### [Input for this task]
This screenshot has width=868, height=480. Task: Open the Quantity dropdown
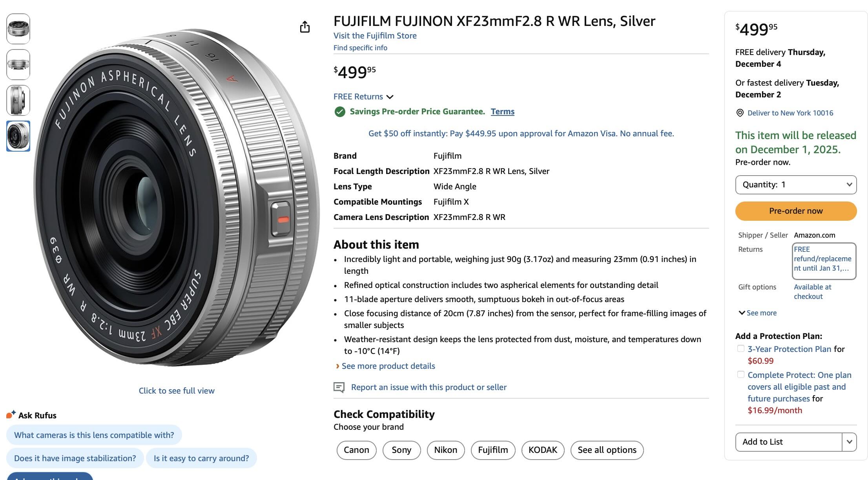click(796, 185)
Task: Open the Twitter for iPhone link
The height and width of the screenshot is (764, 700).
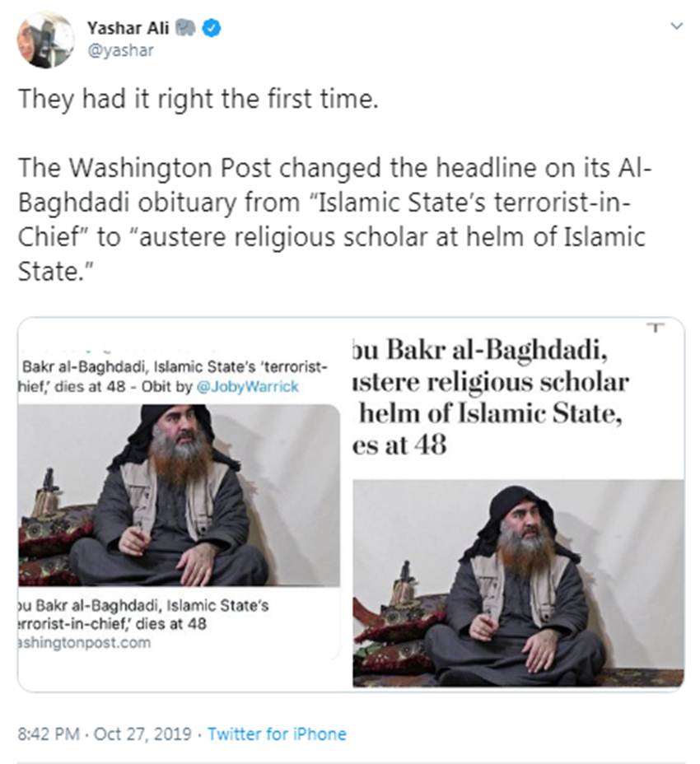Action: click(277, 734)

### [What to work on]
Set out every record exactly, images excluded.

### [Exercise output]
This screenshot has width=868, height=480. Task: Open the Quantity dropdown
click(796, 185)
Task: Open the Twitter for iPhone link
The height and width of the screenshot is (764, 700).
Action: click(277, 734)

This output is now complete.